== Consigne ==
Présentez toutes les lignes des entrées ci-dessous sous la forme d'une liste JSON de chaînes, à raison d'une chaîne par ligne, en omettant les lignes vides.

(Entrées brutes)
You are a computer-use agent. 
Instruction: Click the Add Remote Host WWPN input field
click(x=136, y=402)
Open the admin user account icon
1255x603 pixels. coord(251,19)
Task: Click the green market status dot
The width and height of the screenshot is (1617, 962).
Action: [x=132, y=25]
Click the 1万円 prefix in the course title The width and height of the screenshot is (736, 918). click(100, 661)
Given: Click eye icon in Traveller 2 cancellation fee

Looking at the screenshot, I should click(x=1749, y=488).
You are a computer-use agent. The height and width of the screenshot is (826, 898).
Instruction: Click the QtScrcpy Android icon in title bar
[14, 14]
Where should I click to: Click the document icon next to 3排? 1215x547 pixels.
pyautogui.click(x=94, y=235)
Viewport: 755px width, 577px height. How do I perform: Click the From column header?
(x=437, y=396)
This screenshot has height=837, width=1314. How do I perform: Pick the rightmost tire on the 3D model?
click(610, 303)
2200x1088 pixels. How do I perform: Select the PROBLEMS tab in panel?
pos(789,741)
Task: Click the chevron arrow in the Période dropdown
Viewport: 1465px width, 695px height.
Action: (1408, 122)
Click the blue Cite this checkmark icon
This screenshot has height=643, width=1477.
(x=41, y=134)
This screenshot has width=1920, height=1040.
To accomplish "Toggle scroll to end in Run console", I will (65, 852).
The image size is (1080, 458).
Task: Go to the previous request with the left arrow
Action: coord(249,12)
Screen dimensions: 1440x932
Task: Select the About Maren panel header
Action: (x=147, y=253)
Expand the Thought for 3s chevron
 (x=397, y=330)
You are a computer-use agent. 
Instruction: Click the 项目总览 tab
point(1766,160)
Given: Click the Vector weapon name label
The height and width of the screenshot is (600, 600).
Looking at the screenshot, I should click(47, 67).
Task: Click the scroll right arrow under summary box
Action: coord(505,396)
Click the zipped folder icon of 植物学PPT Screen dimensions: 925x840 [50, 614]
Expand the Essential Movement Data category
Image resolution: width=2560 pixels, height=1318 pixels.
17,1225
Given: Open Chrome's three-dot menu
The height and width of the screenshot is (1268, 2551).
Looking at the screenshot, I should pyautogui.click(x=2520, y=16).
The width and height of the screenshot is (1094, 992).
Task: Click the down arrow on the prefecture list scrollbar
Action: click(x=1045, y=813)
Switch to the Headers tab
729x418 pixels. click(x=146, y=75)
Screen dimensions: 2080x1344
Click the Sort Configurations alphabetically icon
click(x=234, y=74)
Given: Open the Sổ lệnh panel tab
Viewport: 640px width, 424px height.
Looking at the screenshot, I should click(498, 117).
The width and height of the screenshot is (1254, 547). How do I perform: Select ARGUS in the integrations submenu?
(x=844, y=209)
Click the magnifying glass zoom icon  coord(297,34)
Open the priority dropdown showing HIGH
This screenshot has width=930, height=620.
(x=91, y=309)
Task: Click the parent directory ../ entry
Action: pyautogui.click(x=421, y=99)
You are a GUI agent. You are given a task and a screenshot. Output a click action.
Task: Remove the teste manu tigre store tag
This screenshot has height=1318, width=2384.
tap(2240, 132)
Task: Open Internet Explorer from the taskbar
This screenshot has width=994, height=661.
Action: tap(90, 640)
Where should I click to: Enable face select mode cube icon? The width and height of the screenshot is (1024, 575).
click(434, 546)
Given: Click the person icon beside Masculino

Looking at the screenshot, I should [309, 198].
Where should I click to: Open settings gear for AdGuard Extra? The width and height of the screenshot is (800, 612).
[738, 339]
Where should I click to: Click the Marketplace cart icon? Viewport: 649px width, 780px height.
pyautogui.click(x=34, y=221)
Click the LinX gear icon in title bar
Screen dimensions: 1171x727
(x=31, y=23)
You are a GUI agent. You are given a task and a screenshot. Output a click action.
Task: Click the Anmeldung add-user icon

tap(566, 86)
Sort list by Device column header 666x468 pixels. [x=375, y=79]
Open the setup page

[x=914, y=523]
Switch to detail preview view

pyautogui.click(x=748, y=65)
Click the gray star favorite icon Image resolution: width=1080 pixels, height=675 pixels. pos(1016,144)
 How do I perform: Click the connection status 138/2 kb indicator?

== Réponse proposée ==
[
  "You are a computer-use agent. ",
  "Instruction: Click the Add Remote Host WWPN input field",
  "click(x=136, y=402)",
  "Open the admin user account icon",
  "1255x603 pixels. coord(251,19)",
  "Task: Click the green market status dot",
  "The width and height of the screenshot is (1617, 962).",
  "Action: [x=132, y=25]",
  "Click the 1万円 prefix in the course title The width and height of the screenshot is (736, 918). click(100, 661)",
  "Given: Click eye icon in Traveller 2 cancellation fee",
  "Looking at the screenshot, I should click(x=1749, y=488).",
  "You are a computer-use agent. The height and width of the screenshot is (826, 898).",
  "Instruction: Click the QtScrcpy Android icon in title bar",
  "[14, 14]",
  "Where should I click to: Click the document icon next to 3排? 1215x547 pixels.",
  "pyautogui.click(x=94, y=235)",
  "Viewport: 755px width, 577px height. How do I perform: Click the From column header?",
  "(x=437, y=396)",
  "This screenshot has height=837, width=1314. How do I perform: Pick the rightmost tire on the 3D model?",
  "click(610, 303)",
  "2200x1088 pixels. How do I perform: Select the PROBLEMS tab in panel?",
  "pos(789,741)",
  "Task: Click the chevron arrow in the Période dropdown",
  "Viewport: 1465px width, 695px height.",
  "Action: (1408, 122)",
  "Click the blue Cite this checkmark icon",
  "This screenshot has height=643, width=1477.",
  "(x=41, y=134)",
  "This screenshot has width=1920, height=1040.",
  "To accomplish \"Toggle scroll to end in Run console\", I will (65, 852).",
  "The image size is (1080, 458).",
  "Task: Go to the previous request with the left arrow",
  "Action: coord(249,12)",
  "Screen dimensions: 1440x932",
  "Task: Select the About Maren panel header",
  "Action: (x=147, y=253)",
  "Expand the Thought for 3s chevron",
  " (x=397, y=330)",
  "You are a computer-use agent. ",
  "Instruction: Click the 项目总览 tab",
  "point(1766,160)",
  "Given: Click the Vector weapon name label",
  "The height and width of the screenshot is (600, 600).",
  "Looking at the screenshot, I should click(47, 67).",
  "Task: Click the scroll right arrow under summary box",
  "Action: coord(505,396)",
  "Click the zipped folder icon of 植物学PPT Screen dimensions: 925x840 [50, 614]",
  "Expand the Essential Movement Data category",
  "Image resolution: width=2560 pixels, height=1318 pixels.",
  "17,1225",
  "Given: Open Chrome's three-dot menu",
  "The height and width of the screenshot is (1268, 2551).",
  "Looking at the screenshot, I should pyautogui.click(x=2520, y=16).",
  "The width and height of the screenshot is (1094, 992).",
  "Task: Click the down arrow on the prefecture list scrollbar",
  "Action: click(x=1045, y=813)",
  "Switch to the Headers tab",
  "729x418 pixels. click(x=146, y=75)",
  "Screen dimensions: 2080x1344",
  "Click the Sort Configurations alphabetically icon",
  "click(x=234, y=74)",
  "Given: Open the Sổ lệnh panel tab",
  "Viewport: 640px width, 424px height.",
  "Looking at the screenshot, I should click(498, 117).",
  "The width and height of the screenshot is (1254, 547). How do I perform: Select ARGUS in the integrations submenu?",
  "(x=844, y=209)",
  "Click the magnifying glass zoom icon  coord(297,34)",
  "Open the priority dropdown showing HIGH",
  "This screenshot has width=930, height=620.",
  "(x=91, y=309)",
  "Task: Click the parent directory ../ entry",
  "Action: pyautogui.click(x=421, y=99)",
  "You are a GUI agent. You are given a task and a screenshot. Output a click action.",
  "Task: Remove the teste manu tigre store tag",
  "This screenshot has height=1318, width=2384.",
  "tap(2240, 132)",
  "Task: Open Internet Explorer from the taskbar",
  "This screenshot has width=994, height=661.",
  "Action: tap(90, 640)",
  "Where should I click to: Enable face select mode cube icon? The width and height of the screenshot is (1024, 575).",
  "click(434, 546)",
  "Given: Click the person icon beside Masculino",
  "Looking at the screenshot, I should [309, 198].",
  "Where should I click to: Open settings gear for AdGuard Extra? The width and height of the screenshot is (800, 612).",
  "[738, 339]",
  "Where should I click to: Click the Marketplace cart icon? Viewport: 649px width, 780px height.",
  "pyautogui.click(x=34, y=221)",
  "Click the LinX gear icon in title bar",
  "Screen dimensions: 1171x727",
  "(x=31, y=23)",
  "You are a GUI agent. You are given a task and a screenshot. Output a click action.",
  "Task: Click the Anmeldung add-user icon",
  "tap(566, 86)",
  "Sort list by Device column header 666x468 pixels. [x=375, y=79]",
  "Open the setup page",
  "[x=914, y=523]",
  "Switch to detail preview view",
  "pyautogui.click(x=748, y=65)",
  "Click the gray star favorite icon Image resolution: width=1080 pixels, height=675 pixels. pos(1016,144)",
  " How do I perform: Click the connection status 138/2 kb indicator?"
]